Her ada bir ütopyadır. Robenson kenti, aşıklar yurtluğu, doğanın sesi ve şu eşsiz gezegenin müzesi... Yürüyüş güzergahları vardır, yüzme noktaları ve buluşma yerleri...
Her yer yürüyüşe uygundur, ama terk edilmiş yetimhane, Eskibağ ve Aya Yorgi'nin sağlı sollu çevre yolları, yürüyüş güzergahı bakımından gizemli, antik duygular veren, heplik ve hiçliğin dünyalarına sürükleyebilen görüntülerle doludur. Her zaman gizemli bir patika, bir sırt ve yol üstü bulunur, çünkü çalılıklar, adalarda olan, olmayan yanılsamalar, gönülden kopan o biricik ağaçlarda olsa, ladin, sedir, kızılçamlar, akasya ve pırnallar, meşe palamudu, ıhlamur ve manolyalar, ormanın içi, yamaçlar ve uçurumlar, sonsuz ayrıntılar ve seçeneklerle doludur.
Ayaklarının bastığı her ölümlü taban şu dünyada, hiç bir zaman aynı yerde duramaz, evren bir yinelemedir belki ama an; sürekli değişen ve bir daha yinelenemeyecek olan bir nendir, sendir, bizdir ve geçip giden bir iz, bir gizdir... Her basışta başka ve keşfedilememiş bir dünyaya basmanın özgürlüğüyle sarhoştur o... Ada bir düştür ve ağaçlar, kuşlar ve prensler ve camdan pabuçlu prenseslerle doludur. Adı da kısaca bu yüzdendir, Prens Adaları...
Tarihi, ilk kez falanj birliklerini kurarak, yüz yıllar sonra İspanya iç savaşında sözü geçen, büyük İskender'in babası Filip'e dayanır ve onun sikkeleri hala toprağın altından, yalıncak, başı bozuk ve doğa sarhoşu gezginlerin ayaklarına takılır.

################

Yapılacak alıştırmalar »
A: Adalar hakkındaki metne göre adaların tarihi kime dayanır?
B: Satırlarda "Click the Previous" ifadesini içeren satırdan satırların sonuna kadar uzanan bölümü, "icon" yerine "symbol" koyarak yeniden yazın; başka hiçbir şeyi değiştirmeyin.
Metin ile satırlar birbirinden bağımsız kaynaklardan alınmıştır.

################

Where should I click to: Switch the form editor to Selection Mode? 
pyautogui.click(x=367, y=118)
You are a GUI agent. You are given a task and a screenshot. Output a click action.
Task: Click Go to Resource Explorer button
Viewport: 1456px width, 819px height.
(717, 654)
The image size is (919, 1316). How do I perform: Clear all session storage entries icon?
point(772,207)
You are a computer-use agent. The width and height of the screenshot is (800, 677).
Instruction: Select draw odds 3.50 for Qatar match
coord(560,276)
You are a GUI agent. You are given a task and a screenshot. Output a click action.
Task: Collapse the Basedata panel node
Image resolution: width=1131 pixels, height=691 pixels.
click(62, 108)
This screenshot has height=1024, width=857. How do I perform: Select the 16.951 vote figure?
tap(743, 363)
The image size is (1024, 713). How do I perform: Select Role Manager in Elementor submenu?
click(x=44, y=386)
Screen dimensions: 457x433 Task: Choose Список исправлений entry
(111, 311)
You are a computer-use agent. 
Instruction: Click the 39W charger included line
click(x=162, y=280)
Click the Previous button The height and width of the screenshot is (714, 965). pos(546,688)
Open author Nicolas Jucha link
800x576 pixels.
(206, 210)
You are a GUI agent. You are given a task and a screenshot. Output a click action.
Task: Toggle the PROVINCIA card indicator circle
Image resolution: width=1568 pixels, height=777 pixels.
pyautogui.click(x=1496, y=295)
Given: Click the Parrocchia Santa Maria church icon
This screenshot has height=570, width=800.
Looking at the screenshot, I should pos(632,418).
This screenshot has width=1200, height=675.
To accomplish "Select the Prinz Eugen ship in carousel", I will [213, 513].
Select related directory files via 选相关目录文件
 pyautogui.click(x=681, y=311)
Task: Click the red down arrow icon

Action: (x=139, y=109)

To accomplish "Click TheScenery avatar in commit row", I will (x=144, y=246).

################

Verilen cevaplar »
A: Büyük İskender'in babası Filip'e.

B:
Click the Previous button The height and width of the screenshot is (714, 965). pos(546,688)
Open author Nicolas Jucha link
800x576 pixels.
(206, 210)
You are a GUI agent. You are given a task and a screenshot. Output a click action.
Task: Toggle the PROVINCIA card indicator circle
Image resolution: width=1568 pixels, height=777 pixels.
pyautogui.click(x=1496, y=295)
Given: Click the Parrocchia Santa Maria church symbol
This screenshot has height=570, width=800.
Looking at the screenshot, I should pos(632,418).
This screenshot has width=1200, height=675.
To accomplish "Select the Prinz Eugen ship in carousel", I will [213, 513].
Select related directory files via 选相关目录文件
 pyautogui.click(x=681, y=311)
Task: Click the red down arrow symbol

Action: (x=139, y=109)

To accomplish "Click TheScenery avatar in commit row", I will (x=144, y=246).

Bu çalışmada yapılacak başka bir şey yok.